Excerpted records START
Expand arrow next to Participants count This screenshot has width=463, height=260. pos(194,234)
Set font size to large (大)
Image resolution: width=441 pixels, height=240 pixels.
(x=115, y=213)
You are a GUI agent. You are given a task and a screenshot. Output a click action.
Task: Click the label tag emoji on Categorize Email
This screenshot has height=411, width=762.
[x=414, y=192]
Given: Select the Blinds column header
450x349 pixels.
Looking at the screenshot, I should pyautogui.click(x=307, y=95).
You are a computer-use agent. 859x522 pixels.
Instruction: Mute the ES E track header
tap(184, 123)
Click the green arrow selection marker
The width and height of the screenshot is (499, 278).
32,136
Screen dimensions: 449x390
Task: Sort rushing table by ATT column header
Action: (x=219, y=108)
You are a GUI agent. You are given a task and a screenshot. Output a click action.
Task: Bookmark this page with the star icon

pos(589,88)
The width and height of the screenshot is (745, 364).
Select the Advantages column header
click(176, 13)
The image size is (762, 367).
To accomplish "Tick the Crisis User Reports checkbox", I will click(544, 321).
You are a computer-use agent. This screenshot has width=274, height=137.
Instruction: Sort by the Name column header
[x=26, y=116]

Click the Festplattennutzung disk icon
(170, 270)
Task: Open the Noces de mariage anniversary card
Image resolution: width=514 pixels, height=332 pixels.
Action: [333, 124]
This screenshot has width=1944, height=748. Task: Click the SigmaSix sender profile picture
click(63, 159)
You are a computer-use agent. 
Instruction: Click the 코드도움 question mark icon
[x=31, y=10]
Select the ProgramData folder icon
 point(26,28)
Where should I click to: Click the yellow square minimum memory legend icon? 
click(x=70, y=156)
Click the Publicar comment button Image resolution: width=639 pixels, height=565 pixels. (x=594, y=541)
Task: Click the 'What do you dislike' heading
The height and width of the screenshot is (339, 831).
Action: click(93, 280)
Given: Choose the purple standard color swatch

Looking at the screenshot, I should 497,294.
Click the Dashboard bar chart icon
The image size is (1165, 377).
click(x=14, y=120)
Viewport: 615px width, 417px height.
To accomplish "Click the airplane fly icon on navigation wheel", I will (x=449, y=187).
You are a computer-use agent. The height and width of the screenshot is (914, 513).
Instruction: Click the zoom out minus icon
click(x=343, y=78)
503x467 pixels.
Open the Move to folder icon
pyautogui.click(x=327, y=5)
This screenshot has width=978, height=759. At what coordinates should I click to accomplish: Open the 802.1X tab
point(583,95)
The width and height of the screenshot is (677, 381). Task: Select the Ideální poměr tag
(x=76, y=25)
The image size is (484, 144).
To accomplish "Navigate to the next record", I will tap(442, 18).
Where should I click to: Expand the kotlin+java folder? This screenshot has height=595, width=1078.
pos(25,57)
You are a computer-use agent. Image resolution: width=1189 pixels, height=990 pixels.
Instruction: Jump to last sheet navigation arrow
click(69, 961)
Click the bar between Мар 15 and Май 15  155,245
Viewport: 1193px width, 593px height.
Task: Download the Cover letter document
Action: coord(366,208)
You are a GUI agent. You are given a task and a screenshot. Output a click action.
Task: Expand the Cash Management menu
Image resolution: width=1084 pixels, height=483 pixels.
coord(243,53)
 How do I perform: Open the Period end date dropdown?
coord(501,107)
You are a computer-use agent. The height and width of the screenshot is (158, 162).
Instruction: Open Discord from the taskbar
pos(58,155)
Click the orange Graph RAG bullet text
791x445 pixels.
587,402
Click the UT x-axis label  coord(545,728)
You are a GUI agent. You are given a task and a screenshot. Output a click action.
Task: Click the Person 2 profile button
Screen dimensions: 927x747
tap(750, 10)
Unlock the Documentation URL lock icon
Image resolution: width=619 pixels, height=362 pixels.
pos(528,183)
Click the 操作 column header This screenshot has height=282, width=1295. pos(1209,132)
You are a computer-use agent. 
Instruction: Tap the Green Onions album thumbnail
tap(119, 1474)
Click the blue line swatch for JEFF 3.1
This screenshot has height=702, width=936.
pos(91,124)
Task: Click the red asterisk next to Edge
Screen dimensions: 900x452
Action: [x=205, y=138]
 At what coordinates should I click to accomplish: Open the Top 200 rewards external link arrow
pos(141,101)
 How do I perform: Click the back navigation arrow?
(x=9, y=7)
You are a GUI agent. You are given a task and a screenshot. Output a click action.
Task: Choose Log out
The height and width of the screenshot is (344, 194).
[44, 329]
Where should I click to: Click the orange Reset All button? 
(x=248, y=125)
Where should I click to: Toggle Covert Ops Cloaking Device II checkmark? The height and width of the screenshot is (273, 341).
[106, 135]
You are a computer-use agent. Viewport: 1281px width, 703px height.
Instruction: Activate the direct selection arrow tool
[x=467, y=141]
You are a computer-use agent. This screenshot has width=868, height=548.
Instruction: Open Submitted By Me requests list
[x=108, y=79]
Excerpted records END
# [Exercise objective]
Exactly as they appear, write out the lines from the one containing "Where should I click to: Click the orange" through the final line of the entries above, both included.

# [Finished task]
Where should I click to: Click the orange Reset All button? 
(x=248, y=125)
Where should I click to: Toggle Covert Ops Cloaking Device II checkmark? The height and width of the screenshot is (273, 341).
[106, 135]
You are a computer-use agent. Viewport: 1281px width, 703px height.
Instruction: Activate the direct selection arrow tool
[x=467, y=141]
You are a computer-use agent. This screenshot has width=868, height=548.
Instruction: Open Submitted By Me requests list
[x=108, y=79]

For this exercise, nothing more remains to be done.